Establishing a semiconductor cradle in the Northern Territory

Two major infrastructure projects, HyperOne and Project Echo, in conjunction with the Northern Territory government’s ‘Terabit Territory’ plan, have set Darwin on its way to becoming Australia’s national digital hub and the linchpin of telecommunications connecting the United States with the region.

These projects are expected to provide Darwin with a powerful foundation on which to develop its cyber capability—with the goal of becoming home to Australia’s first science industrial park, manufacturing semiconductor chips.

The challenges presented by growing regional tensions and a post-Covid appetite for a radical rethink of what nation-building means make now a time for bolder action.

Australia cannot simply conjure up a semiconductor industry, but increasing research and development spending, encouraging private sector investment and seeking resources and a suitable location to build such an industrial park would be a good start.

Increasing strategic rivalry between the US and China has created tensions that have alerted countries relying on Taiwan’s semiconductor industry to their own vulnerabilities.

Since the pandemic began, countries have been reassessing their own critical technologies.
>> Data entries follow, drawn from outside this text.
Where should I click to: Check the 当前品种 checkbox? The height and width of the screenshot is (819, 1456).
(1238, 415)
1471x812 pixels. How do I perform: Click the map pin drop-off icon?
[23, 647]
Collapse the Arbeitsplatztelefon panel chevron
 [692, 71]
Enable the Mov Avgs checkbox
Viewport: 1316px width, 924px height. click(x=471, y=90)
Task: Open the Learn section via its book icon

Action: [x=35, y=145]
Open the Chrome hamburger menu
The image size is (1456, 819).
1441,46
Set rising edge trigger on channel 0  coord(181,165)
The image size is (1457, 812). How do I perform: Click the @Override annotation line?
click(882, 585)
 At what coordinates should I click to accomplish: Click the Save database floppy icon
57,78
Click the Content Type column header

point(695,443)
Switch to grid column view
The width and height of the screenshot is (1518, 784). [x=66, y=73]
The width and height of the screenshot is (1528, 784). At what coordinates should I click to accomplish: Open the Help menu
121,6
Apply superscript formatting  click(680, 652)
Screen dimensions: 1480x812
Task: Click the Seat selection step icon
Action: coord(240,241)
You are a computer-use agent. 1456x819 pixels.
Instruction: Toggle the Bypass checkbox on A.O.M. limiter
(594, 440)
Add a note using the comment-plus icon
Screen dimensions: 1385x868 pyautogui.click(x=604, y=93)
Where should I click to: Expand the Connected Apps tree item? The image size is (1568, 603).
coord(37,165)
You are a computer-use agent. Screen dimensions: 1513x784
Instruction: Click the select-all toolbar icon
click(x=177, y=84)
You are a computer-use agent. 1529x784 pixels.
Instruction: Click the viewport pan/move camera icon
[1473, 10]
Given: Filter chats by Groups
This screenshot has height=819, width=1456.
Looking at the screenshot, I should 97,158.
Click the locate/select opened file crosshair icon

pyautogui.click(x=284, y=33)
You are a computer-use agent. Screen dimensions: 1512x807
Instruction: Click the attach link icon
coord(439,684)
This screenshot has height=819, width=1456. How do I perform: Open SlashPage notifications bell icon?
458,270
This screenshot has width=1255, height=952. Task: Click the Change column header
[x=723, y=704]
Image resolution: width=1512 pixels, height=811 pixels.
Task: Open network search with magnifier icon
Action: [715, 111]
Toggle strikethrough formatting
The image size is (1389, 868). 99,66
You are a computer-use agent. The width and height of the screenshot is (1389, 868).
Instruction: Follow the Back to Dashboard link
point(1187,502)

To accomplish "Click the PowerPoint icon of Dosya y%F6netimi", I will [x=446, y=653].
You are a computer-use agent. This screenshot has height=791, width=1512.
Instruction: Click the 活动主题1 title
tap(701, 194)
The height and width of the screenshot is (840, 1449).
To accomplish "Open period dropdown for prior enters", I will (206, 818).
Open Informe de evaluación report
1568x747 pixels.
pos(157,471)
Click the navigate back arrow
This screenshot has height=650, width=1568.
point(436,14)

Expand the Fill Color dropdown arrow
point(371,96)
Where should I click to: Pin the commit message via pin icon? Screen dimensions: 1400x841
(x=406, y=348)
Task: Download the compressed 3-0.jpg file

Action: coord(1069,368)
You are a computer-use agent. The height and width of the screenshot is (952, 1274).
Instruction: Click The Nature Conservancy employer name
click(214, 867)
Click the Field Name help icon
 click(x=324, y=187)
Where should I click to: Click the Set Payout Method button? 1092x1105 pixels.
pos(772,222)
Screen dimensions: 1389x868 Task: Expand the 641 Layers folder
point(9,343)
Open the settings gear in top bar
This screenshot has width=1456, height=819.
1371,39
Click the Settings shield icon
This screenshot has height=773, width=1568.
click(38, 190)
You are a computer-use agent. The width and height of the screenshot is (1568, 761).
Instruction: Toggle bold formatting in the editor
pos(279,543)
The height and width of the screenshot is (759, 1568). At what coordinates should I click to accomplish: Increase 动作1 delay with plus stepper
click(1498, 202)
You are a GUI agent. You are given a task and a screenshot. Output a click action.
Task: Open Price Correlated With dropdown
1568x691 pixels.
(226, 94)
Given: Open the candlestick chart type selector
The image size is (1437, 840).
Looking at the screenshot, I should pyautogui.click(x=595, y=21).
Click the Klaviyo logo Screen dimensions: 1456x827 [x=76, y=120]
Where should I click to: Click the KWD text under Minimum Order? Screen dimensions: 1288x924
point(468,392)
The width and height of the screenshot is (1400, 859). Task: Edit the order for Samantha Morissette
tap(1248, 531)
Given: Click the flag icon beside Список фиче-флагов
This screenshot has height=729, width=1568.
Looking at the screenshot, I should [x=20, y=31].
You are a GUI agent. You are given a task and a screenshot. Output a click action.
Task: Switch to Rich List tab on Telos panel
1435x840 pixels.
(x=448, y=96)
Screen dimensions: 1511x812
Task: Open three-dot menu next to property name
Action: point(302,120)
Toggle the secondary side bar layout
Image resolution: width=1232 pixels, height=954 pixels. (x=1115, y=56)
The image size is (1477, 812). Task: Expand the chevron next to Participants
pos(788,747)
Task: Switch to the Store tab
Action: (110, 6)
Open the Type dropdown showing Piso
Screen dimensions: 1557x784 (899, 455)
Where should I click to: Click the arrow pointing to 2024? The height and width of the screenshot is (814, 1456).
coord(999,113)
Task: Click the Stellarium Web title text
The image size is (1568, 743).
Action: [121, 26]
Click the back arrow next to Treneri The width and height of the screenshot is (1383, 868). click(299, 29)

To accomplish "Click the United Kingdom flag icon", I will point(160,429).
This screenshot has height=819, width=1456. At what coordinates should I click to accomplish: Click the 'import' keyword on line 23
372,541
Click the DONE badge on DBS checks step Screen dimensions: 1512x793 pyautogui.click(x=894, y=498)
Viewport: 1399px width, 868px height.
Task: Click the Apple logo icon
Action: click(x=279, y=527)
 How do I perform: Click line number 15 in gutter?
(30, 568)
After the US, Japan and European Union suffered major disruptions to their semiconductor supply networks, President Joe Biden signed an executive order in February reviewing his country’s critical supply chains. The US and Japan are increasing investment in semiconductor development.

Australia badly needs a clear plan. We may not have felt the impact of semiconductor industry fluctuations as much as other countries, but not having a secure supply chain is a major ‘sovereign capability risk’ that could make us very vulnerable in the increasingly turbulent regional environment.

The Taiwan Semiconductor Manufacturing Company (TSMC) has been recognised as the world’s most successful chip manufacturer and it’s not the only successful example of Taiwan’s high-technology capability. The cradle of its technology development was Hsinchu Science Park.

Constructed in the 1980s, the park nurtured semiconductor companies such as TSMC, United Microelectronics Corporation and MediaTek and also attracted major foreign companies such as ASML, Intel and Lam Research to invest in Taiwan. Besides its technological importance, it boosted the city’s economy and infrastructure development and encouraged skilled workers to relocate there.

Finding an ideal location for a science park was not easy, nor was operating and maintaining it. Taiwan faces the constant threat of natural disasters such as earthquakes and typhoons, and droughts and floods are also becoming a new normal. The need for a stable electricity supply is constantly discussed. Yet, Taiwan has managed to keep those problems under control through careful planning.

When Taiwan first constructed Hsinchu Science Park, key criteria included the availability of a site larger than 300 hectares, and access to more than 36,000 tonnes of water daily.

Australia should look to Hsinchu Science Park as a model for such an establishment in Darwin. As with all major infrastructure projects north of 26 degrees south, raising the necessary investment will be a challenge.

However, Australia urgently needs to address the implications of worsening tensions in the South China Sea, China–Taiwan cross-strait issues, and its defence capability generally.

James Andrew Lewis from the Center for Strategic and International Studies has written that investment in technology is crucial for defence and the semiconductor industry is ‘the backbone of economic and military performance in the digital age’. It will be ambitious for Australia to aim to provide all of its own semiconductors, but constructing a science industrial park would be a significant start while also bringing investment to the NT.

Apart from the Taiwanese park’s geography, its planners also noted the need for technological capability, funding, management and skilled people. Darwin has yet to tick all of these boxes but therein lies the opportunity.

Finding a suitable site should not be problem as Darwin’s population and infrastructure are not overly concentrated. Although the city faces water shortages, the NT government has attempted to address the issue through the ‘Darwin region water supply strategy’ with a new pumping station and more storage. The government has also set up a renewable energy roadmap to gradually replace fossil fuels with cheaper, more secure and more eco-friendly power.

The Australian Defence Force recognises northern Australia’s geographic and strategic importance. Establishing a science industrial park in Darwin would further advance Australia’s defence technology strategy while helping to solve semiconductor supply chain issues.

As John Coyne notes in ASPI’s special report, ‘Thinking big!’: Resetting northern Australia’s national security posture, without a socially and economically prosperous northern Australia, there’ll be insufficient industry and infrastructure support for future defence operations, including regional engagement and power projection. Building a science industrial park in Darwin would enhance Australia’s technological capability and provide a powerful base to start its own semiconductor industry.